> [Dataset entries]:
^^^^
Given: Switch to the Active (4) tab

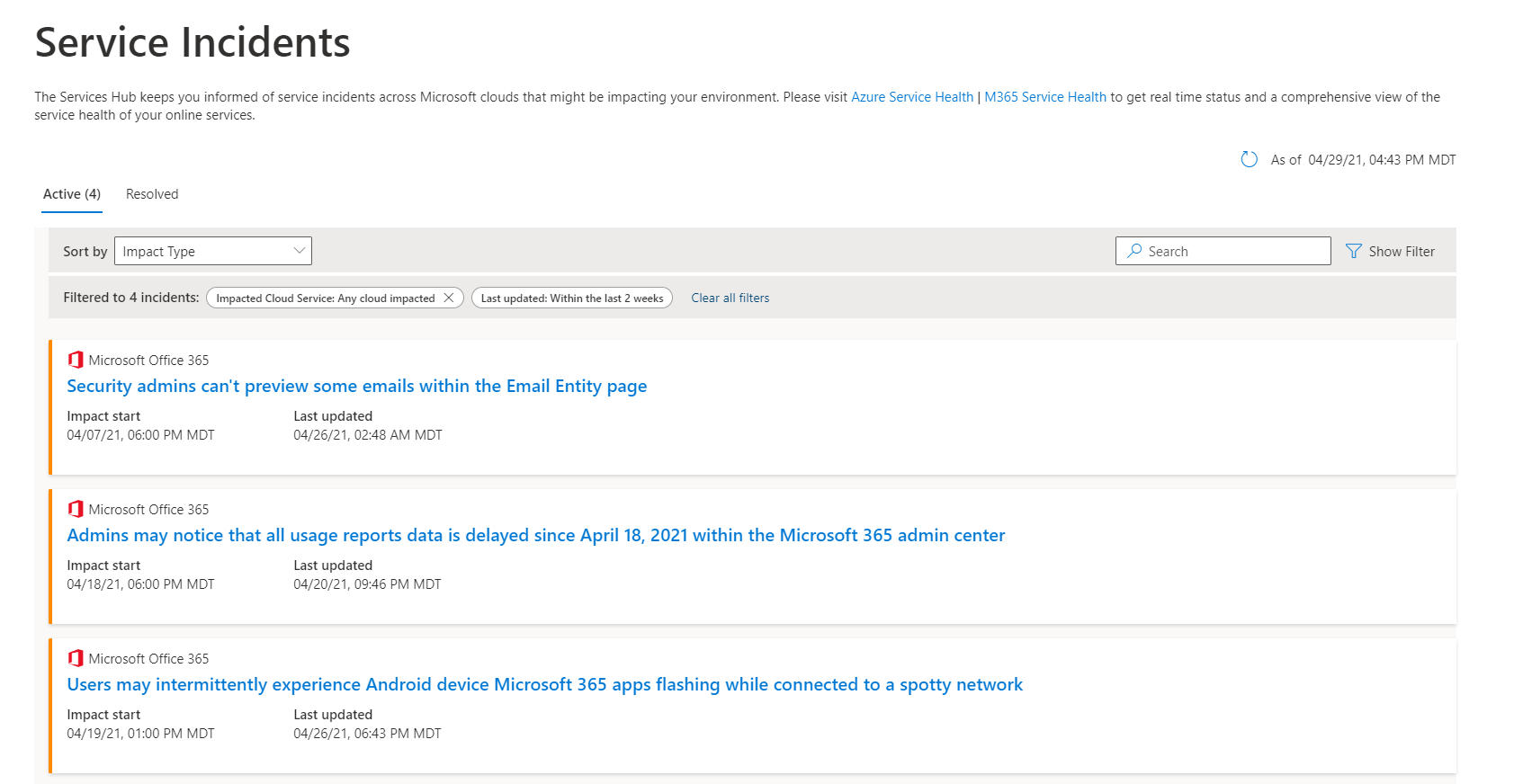Looking at the screenshot, I should point(72,194).
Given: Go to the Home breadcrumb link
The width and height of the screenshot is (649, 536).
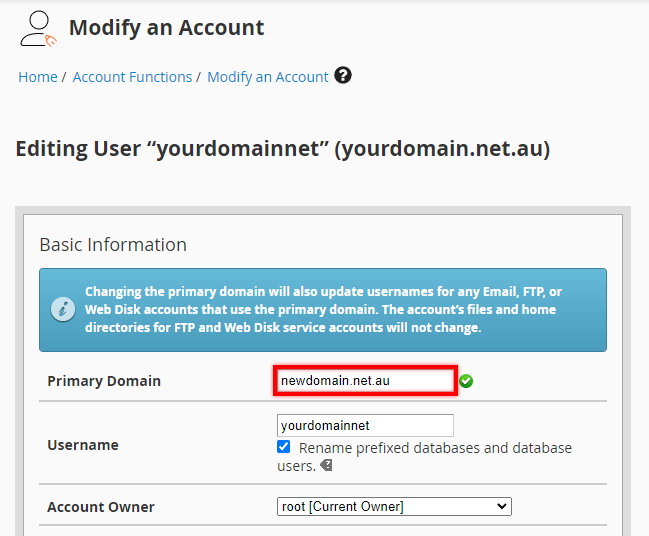Looking at the screenshot, I should click(x=37, y=77).
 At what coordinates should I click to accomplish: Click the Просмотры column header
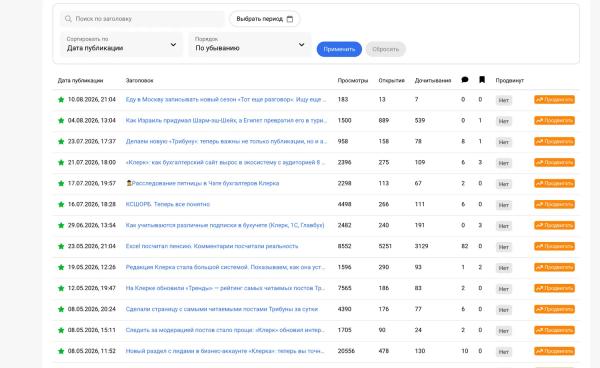point(352,80)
^^^^
From the line holding "The width and" to the last line of the listing, please output each line exactly as it stands. Pictures stay out of the copy.

> [Output of the task]:
The width and height of the screenshot is (649, 536).
Looking at the screenshot, I should click(x=37, y=77).
 At what coordinates should I click to accomplish: Click the Просмотры column header
point(352,80)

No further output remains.